Hadapi Usia Paruh Baya, Komunikasilah!

Hadapi Usia Paruh Baya, Komunikasilah!

Berita

Tidak ingin perkawinan menjadi hampa, kusam dan bercerai di usia paruh baya, salah satu kuncinya adalah komunikasi dan agama.  Begitu dipaparkan oleh pakar Psikologi dari Yayasan Kita dan Buah Hati, Elly Risman dalam Seminar “Change and Challenge” To Be a Lovely Wife and a Happy Mother, yang digelar Agrianita IPB, (14/6) di IPB International Convention Centre (IICC), Bogor.

“Memang, seringkali usia paruh baya menjadi hambatan bagi seseorang untuk melakukan hal-hal yang produktif. Berbagai penurunan kemampuan fisik dan kognitif bukan hanya dianggap menjadi penghalang untuk berkarya, tetapi malah membuat seseorang menjadi mudah stres dan tidak bahagia,” katanya.

Elly menjelaskan, pada masa itu laki-laki dan perempuan sedang mengalami masa dimana mereka melakukan evaluasi diri. Laki-laki merenungkan arah hidupnya sementara perempuan lebih  ke arah menilai ulang diri sendiri.  “Laki-laki menjadi lebih diam tidak mau bercerita, tidak paham yang terjadi, gelisah dan sangat sibuk. Sementara perempuan, merasa sedih, sendiri, sunyi, ingin bercerita tapi tidak bisa menjelaskan, ketakutan, merasa tidak dimengerti, diabaikan, ditinggalkan, merasa tidak cantik dan menarik lagi,” katanya.

Pada masa itu juga laki-laki menjadi tidak suka kemapanan, sering memperhatikan penampilan, menggeluti hobby, sport, mobil baru, mudah marah, tersinggung, kritis ingin semuanya berubah (makanan, penampilan istri), mau istri masak dan seks, dan sebagainya.

Sementara, perempuan cuek, datar, curiga, merasa kebanyakan peran, tercabik-cabik, tambah bingung, balik marah-marah, melankolis, ingin lari dari rumah, malas masak apalagi seks, frustasi, kehilangan yang sangat, panik dan seterusnya.  “Apabila semua tanda-tanda usia paruh baya ini sudah terjadi dan jika tidak ingin berakhir dengan perkawinan yang basi dan hampa, maka harus dilakukan pencegahan,” ujarnya.

Ia menjelaskan 10 langkah pencegahan krisis, yaitu, transisi-transisi (paruh baya) ini memang tidak dapat dielakan, selesaikanlah urusan dengan diri sendiri, lakukanlah pekerjaan mulia, terima saja kenyataan hidup, kemunikasikan kebutuhan, lakukan kompensasi, hadirkan keseimbangan, pertumbuhan spiritual, bersyukur dengan semua yang diimiliki dan optimis.

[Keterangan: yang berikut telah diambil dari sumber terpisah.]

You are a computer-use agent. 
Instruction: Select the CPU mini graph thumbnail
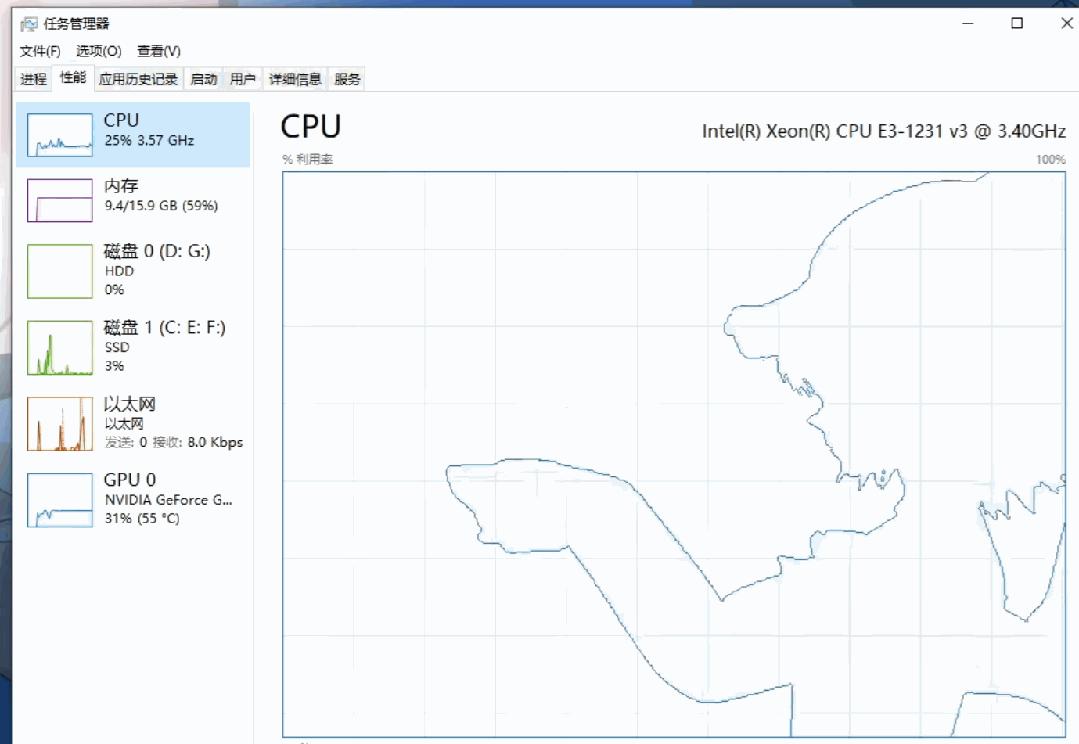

“Sebuah penelitian Seheril dan Larson mengungkapkan seorang wanita lanjut usia yang patah tulang panggul, namun ia religius dan mempraktekkan agamanya dengan benar menghasilkan mental yang kuat, tidak mengeluh, cemas dan depresi,” ujar Elly.

Menurutnya, pilihan di usia paruh baya menjadi mekar/tumbuh atau runtuh, itu tergantung dari pilihan diri sendiri. Agar menjadi tumbuh/mekar di usia paruh baya maka kita butuh penolong, yaitu diri sendiri (Tuhan), suami (Kunci), keluarga dekat, teman dekat, anak dan staf.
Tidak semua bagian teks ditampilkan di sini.